**Your objective:**
Repeat back every line of the data, exactly.

**Supplied records:**
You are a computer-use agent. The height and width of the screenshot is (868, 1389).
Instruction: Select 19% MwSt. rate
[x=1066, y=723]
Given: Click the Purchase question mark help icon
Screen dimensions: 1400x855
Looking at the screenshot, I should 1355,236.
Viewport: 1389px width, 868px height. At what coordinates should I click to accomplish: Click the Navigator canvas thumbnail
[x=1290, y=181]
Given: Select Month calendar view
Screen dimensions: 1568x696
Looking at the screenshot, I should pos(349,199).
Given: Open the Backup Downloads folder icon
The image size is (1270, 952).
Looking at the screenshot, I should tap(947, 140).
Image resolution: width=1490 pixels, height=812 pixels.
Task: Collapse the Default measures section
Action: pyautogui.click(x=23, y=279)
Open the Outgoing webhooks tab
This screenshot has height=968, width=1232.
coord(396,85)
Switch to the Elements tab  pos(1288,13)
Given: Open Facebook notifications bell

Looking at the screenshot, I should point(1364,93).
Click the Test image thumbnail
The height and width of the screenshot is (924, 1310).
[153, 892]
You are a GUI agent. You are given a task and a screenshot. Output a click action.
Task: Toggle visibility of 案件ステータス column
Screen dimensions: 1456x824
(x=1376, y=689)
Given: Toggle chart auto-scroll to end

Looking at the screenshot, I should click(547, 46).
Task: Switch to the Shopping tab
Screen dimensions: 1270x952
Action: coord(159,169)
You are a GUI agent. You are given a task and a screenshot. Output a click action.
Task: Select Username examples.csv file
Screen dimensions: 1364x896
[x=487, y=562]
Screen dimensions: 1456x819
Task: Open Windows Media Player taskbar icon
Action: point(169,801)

**Result:**
You are a computer-use agent. The height and width of the screenshot is (868, 1389).
Instruction: Select 19% MwSt. rate
[x=1066, y=723]
Given: Click the Purchase question mark help icon
Screen dimensions: 1400x855
Looking at the screenshot, I should 1355,236.
Viewport: 1389px width, 868px height. At what coordinates should I click to accomplish: Click the Navigator canvas thumbnail
[x=1290, y=181]
Given: Select Month calendar view
Screen dimensions: 1568x696
Looking at the screenshot, I should pos(349,199).
Given: Open the Backup Downloads folder icon
The image size is (1270, 952).
Looking at the screenshot, I should tap(947, 140).
Image resolution: width=1490 pixels, height=812 pixels.
Task: Collapse the Default measures section
Action: pyautogui.click(x=23, y=279)
Open the Outgoing webhooks tab
This screenshot has height=968, width=1232.
coord(396,85)
Switch to the Elements tab  pos(1288,13)
Given: Open Facebook notifications bell

Looking at the screenshot, I should point(1364,93).
Click the Test image thumbnail
The height and width of the screenshot is (924, 1310).
[153, 892]
You are a GUI agent. You are given a task and a screenshot. Output a click action.
Task: Toggle visibility of 案件ステータス column
Screen dimensions: 1456x824
(x=1376, y=689)
Given: Toggle chart auto-scroll to end

Looking at the screenshot, I should click(547, 46).
Task: Switch to the Shopping tab
Screen dimensions: 1270x952
Action: coord(159,169)
You are a GUI agent. You are given a task and a screenshot. Output a click action.
Task: Select Username examples.csv file
Screen dimensions: 1364x896
[x=487, y=562]
Screen dimensions: 1456x819
Task: Open Windows Media Player taskbar icon
Action: point(169,801)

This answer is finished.